Why does node-oidc-provider refuse to issued a single token for both /userinfo endpoint and api(resource server) call ?
I don't see at anywhere in both oauth2 and open id connect specs that the authorization server should not issue an access token for both usage. This response also said that it's not impossible: Can we request OAuth 2 scopes in OIDC?
According to the doc of node-oidc-provider: https://github.com/panva/node-oidc-provider/tree/main/docs#featuresuserinfo
Enables the userinfo endpoint. Its use requires an opaque Access Token with at least openid scope that's without a Resource Server audience.
I'm missing something or what can i authenticate user and get directly access token with api call capability ?
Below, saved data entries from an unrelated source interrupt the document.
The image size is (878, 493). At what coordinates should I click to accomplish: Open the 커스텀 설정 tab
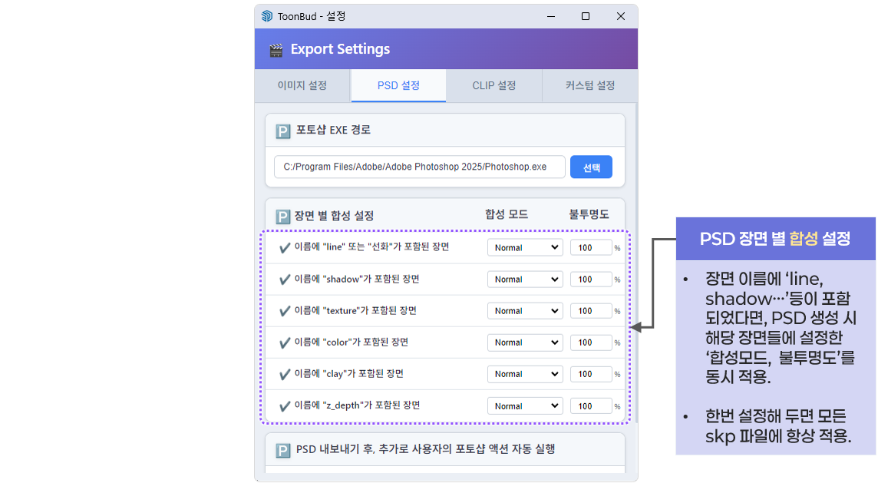tap(589, 85)
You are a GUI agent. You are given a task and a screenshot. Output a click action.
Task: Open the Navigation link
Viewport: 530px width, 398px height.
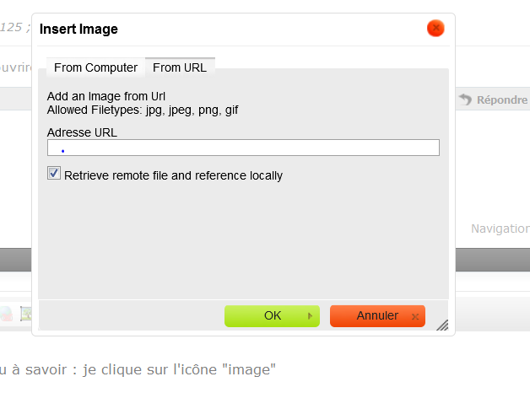(500, 229)
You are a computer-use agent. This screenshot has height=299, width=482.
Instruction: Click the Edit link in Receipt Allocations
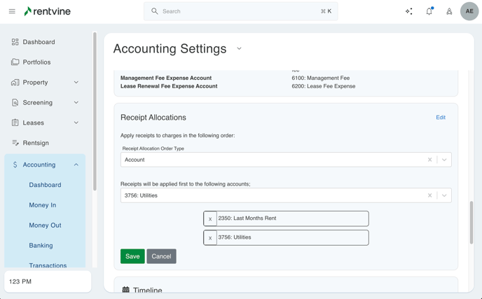pyautogui.click(x=441, y=118)
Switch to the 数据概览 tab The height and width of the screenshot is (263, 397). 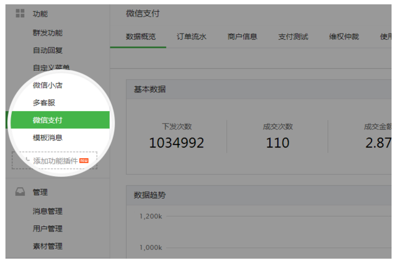click(x=140, y=37)
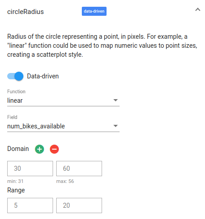
Task: Click the circleRadius panel title
Action: coord(26,12)
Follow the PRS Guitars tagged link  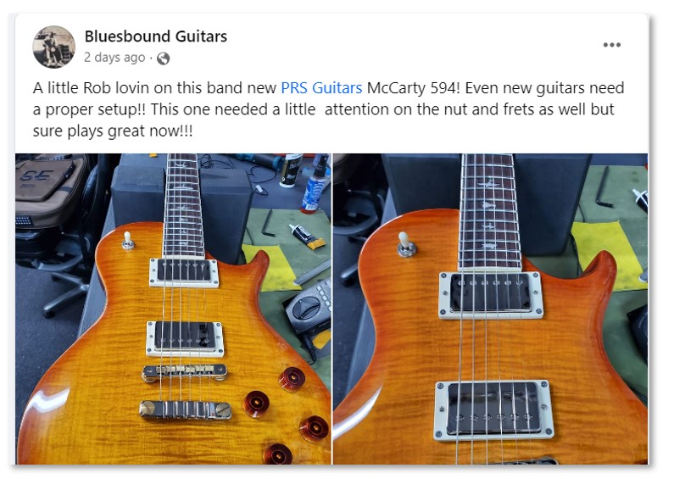coord(321,87)
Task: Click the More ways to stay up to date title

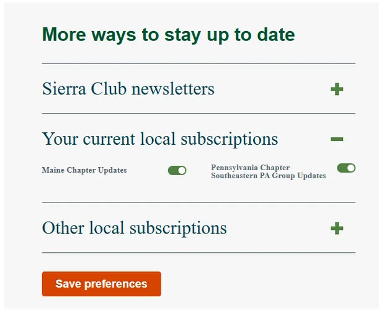Action: click(168, 34)
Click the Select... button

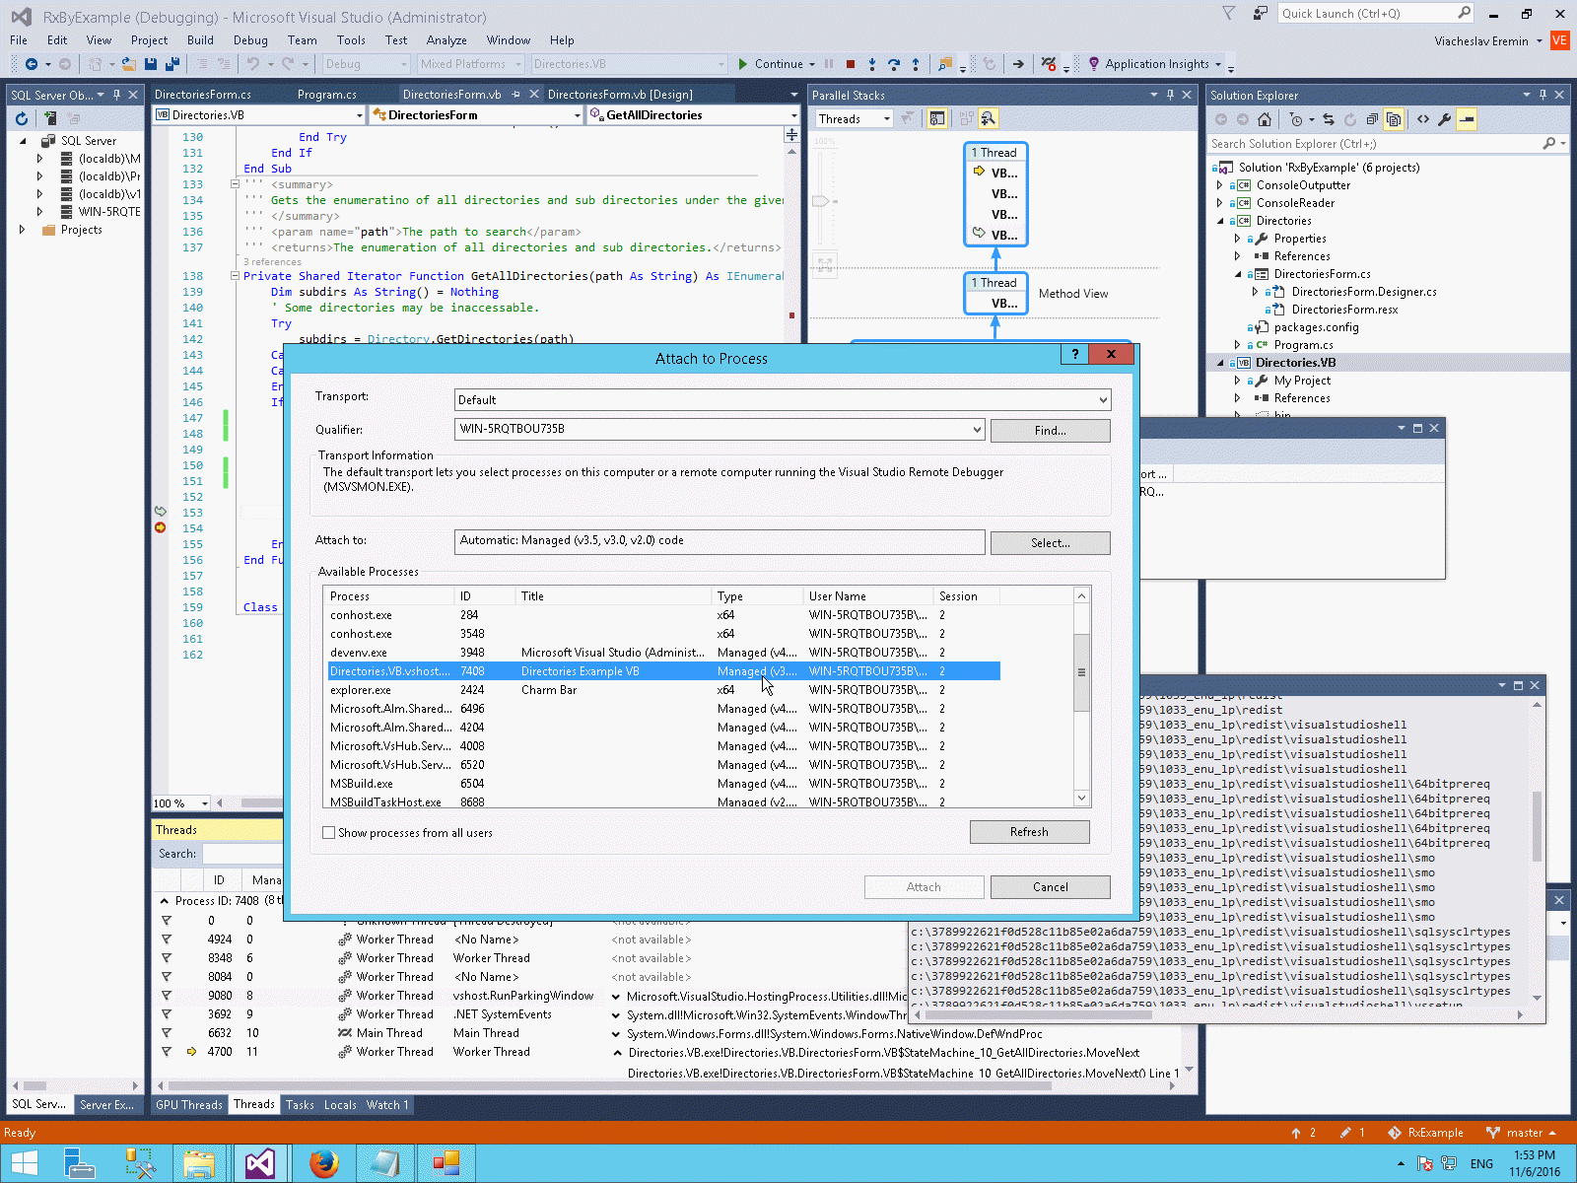tap(1050, 543)
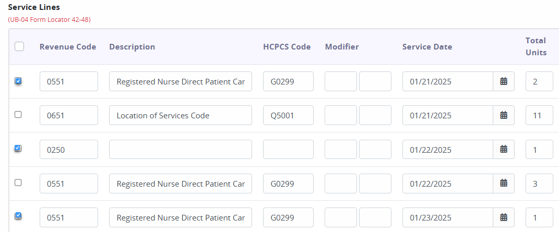This screenshot has width=559, height=232.
Task: Open calendar icon in Q5001 row
Action: pos(503,115)
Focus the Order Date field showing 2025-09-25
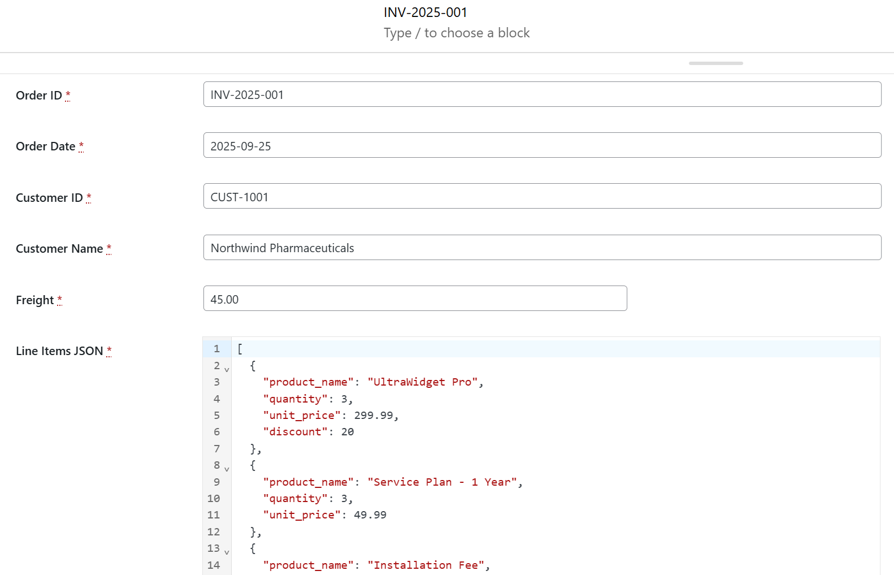 (x=541, y=145)
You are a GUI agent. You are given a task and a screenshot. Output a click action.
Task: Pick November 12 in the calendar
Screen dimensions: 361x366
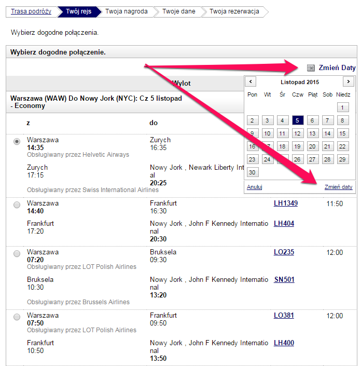pyautogui.click(x=298, y=133)
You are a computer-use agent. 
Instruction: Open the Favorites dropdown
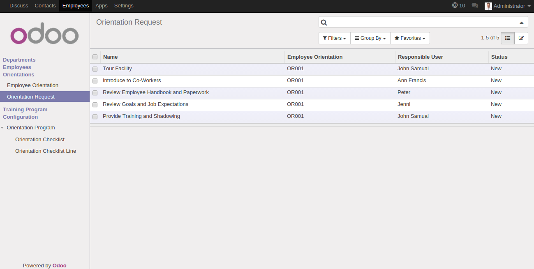click(410, 38)
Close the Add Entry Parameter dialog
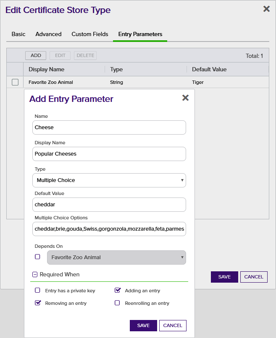Screen dimensions: 276x338 coord(185,98)
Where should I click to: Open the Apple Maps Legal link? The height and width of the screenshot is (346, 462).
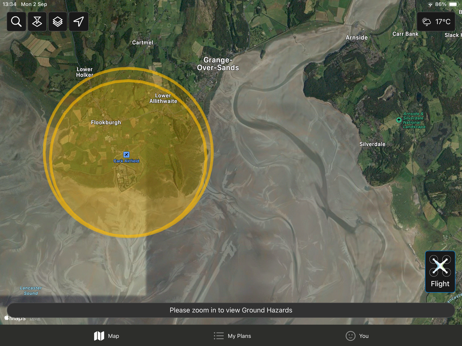[35, 318]
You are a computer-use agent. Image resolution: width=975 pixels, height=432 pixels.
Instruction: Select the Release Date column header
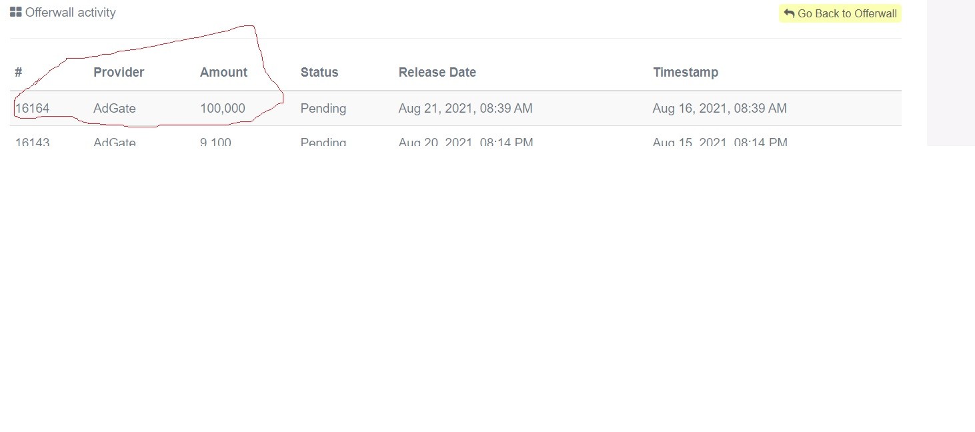[x=437, y=72]
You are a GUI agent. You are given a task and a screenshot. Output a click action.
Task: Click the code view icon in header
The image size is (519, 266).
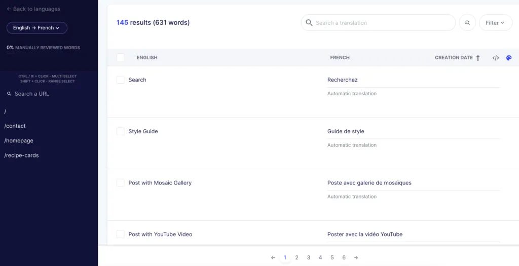pyautogui.click(x=496, y=58)
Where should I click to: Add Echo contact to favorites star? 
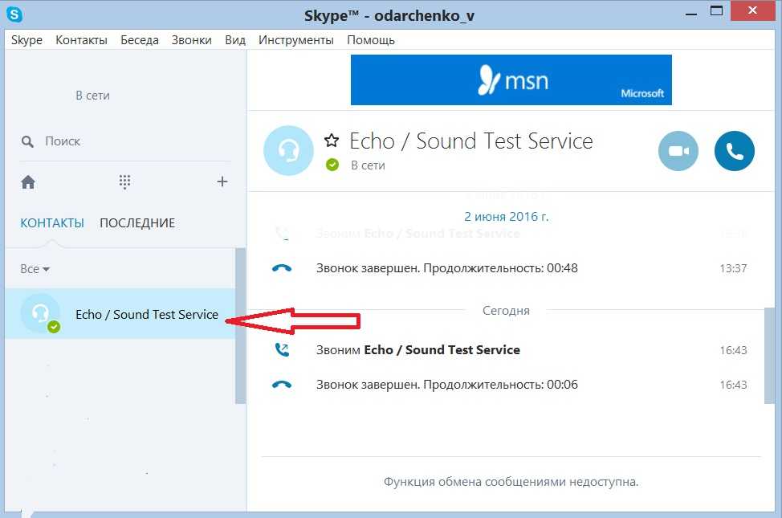[332, 141]
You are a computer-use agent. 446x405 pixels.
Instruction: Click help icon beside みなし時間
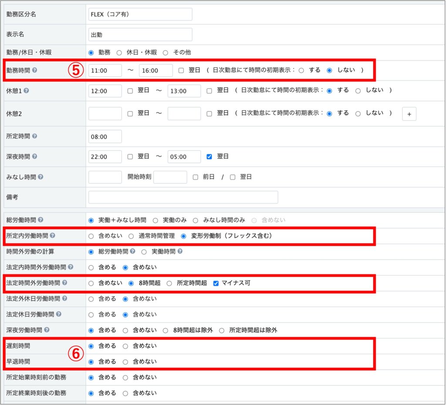(40, 177)
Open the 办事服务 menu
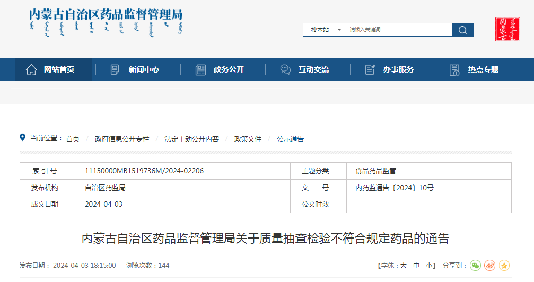 398,69
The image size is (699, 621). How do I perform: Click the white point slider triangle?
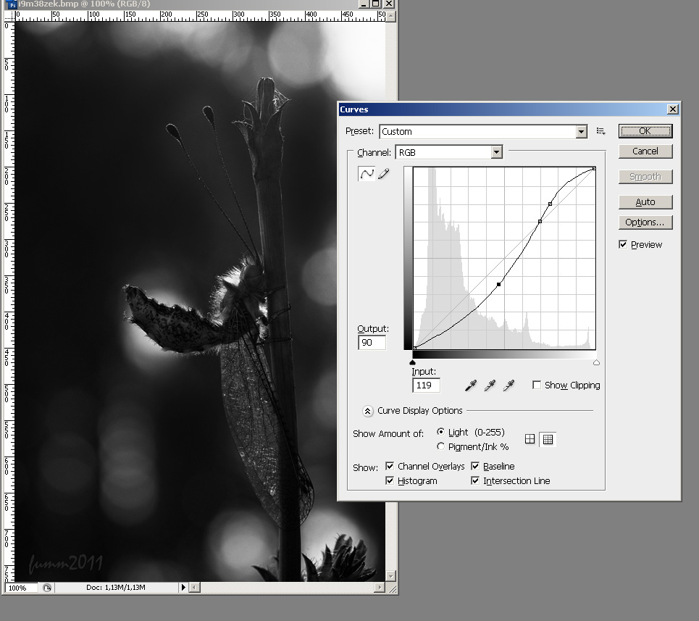coord(596,362)
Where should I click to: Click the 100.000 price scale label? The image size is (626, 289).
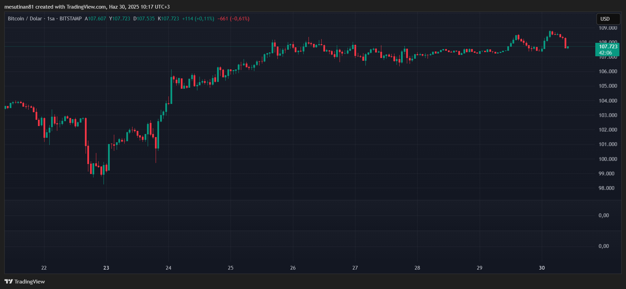[608, 159]
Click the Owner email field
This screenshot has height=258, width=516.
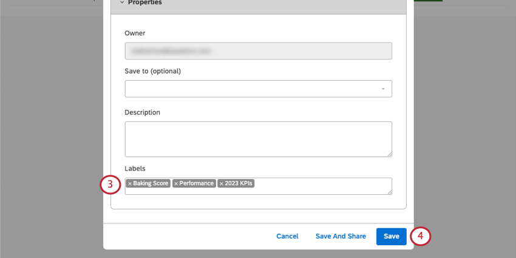258,51
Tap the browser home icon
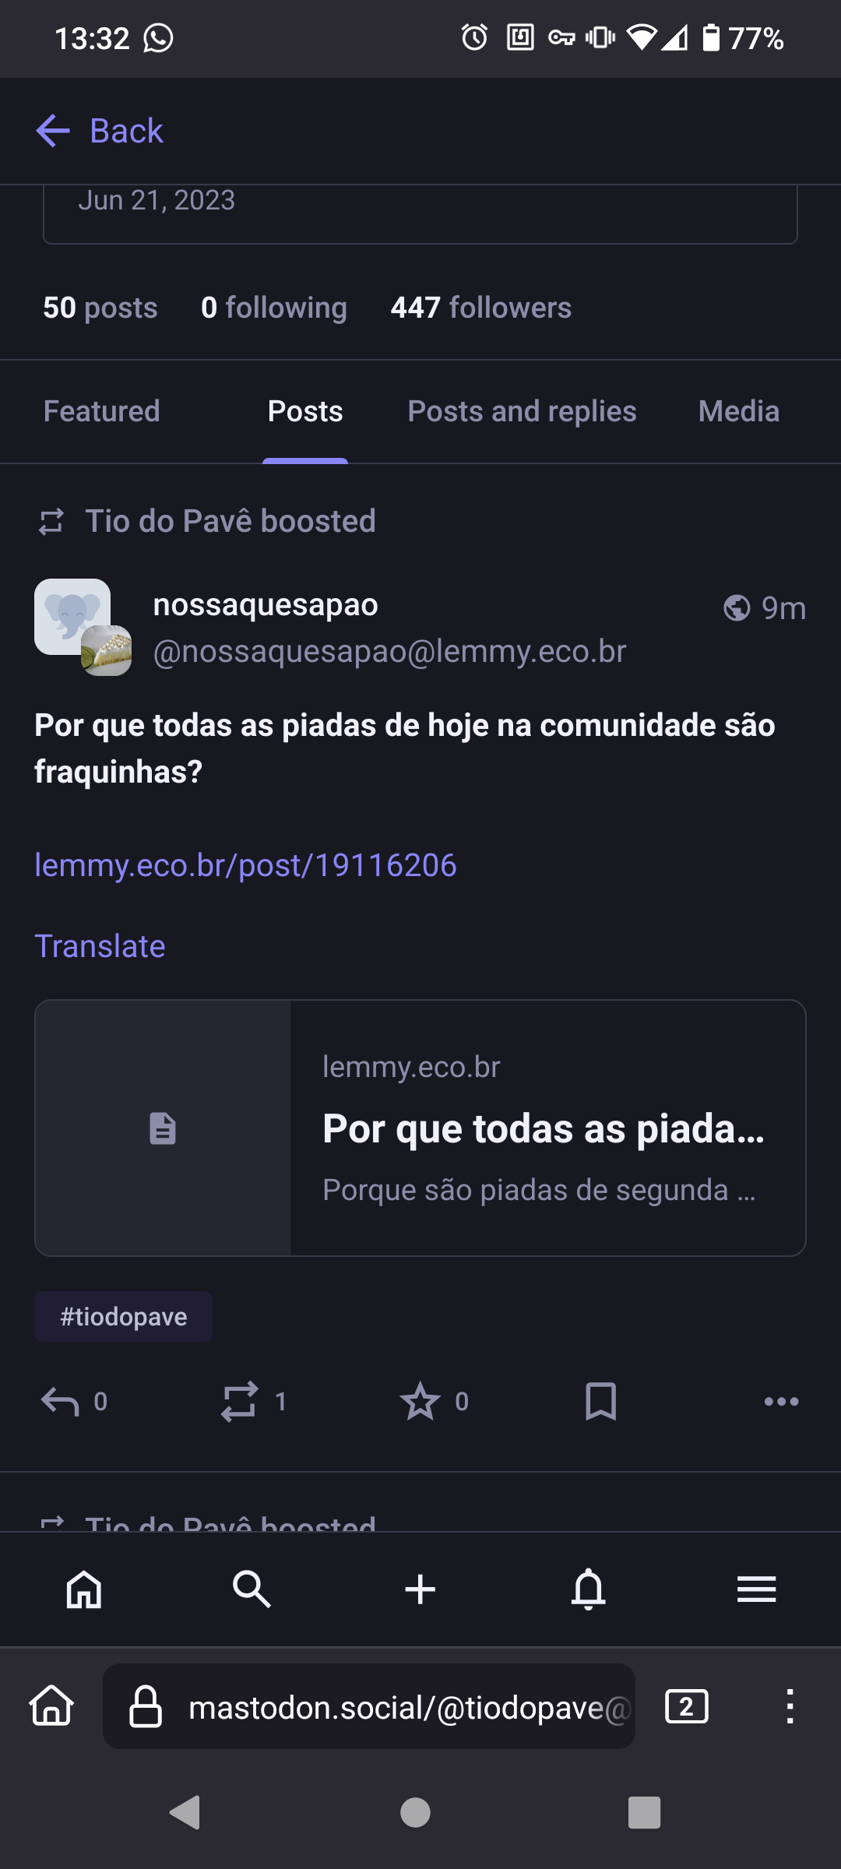The height and width of the screenshot is (1869, 841). (51, 1706)
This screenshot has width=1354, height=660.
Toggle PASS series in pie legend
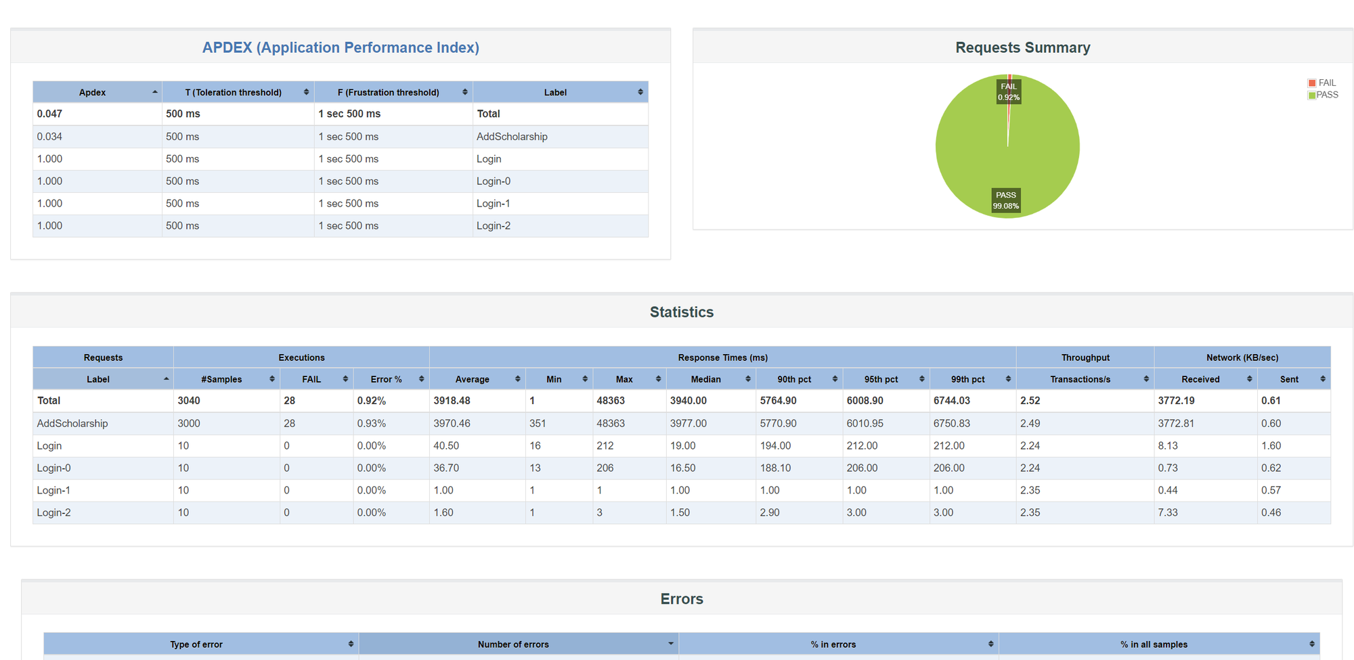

My case: we have first party mobile app and our own authorization server and an api. So user login into the mobile app using "Connect with our server". With the situation described above, it's necessary to
This need 2 different interaction for user which can be not good.
This is updated informations according to @filip-skokan answer below.
According to your recommendation, correct me please if I'm wrong:
Solution 1: Triger the authorization request with resource paramater to get a token with the resource server scope. Use the idToken from that response to retrieve the userinfo without need to make a specific call to /userinfo.
Correct ?
Solution 2: Enable refreshToken issuing and trigger the authorization request with only userinfo scope (openid, email, etc) without resource scope. As Op server should return an access token and a refresh, I should use the refresh token to get a new access token with the resource scope.
Using the refresh token to get a resource scope access token may force end-user to grant this new scope to the client. Because, as said above we don't include in the authorization request the resource scope. This is a new interaction with the end-user. Right ?
Any explanation on this ?
I don't see at anywhere in both oauth2 and open id connect specs that the authorization server should not issue an access token for both usage
While that's true, there's also no language saying that's a good idea, and the fact is, it isn't.
The UserInfo endpoint is just another resource server and it is not possible to issue an access token for multiple resources (e.g. two APIs using the resource
parameter). That's a choice I made to disallow resource servers taking their received access tokens and using the userinfo endpoint which is not a resource they are intended to consume.
This need 2 different interaction for user which can be not good.
You don't need 2 interactions. First of all, the mobile client can get everything that userinfo would return from the ID Token. Second, given the default behaviours, if the client doesn't use the corresponding resource parameter at the token endpoint a userinfo token will still be issued. My recommendation is to go the ID Token route, otherwise configure the environment to issue refresh tokens and have the client application get two access tokens from a single interaction that way.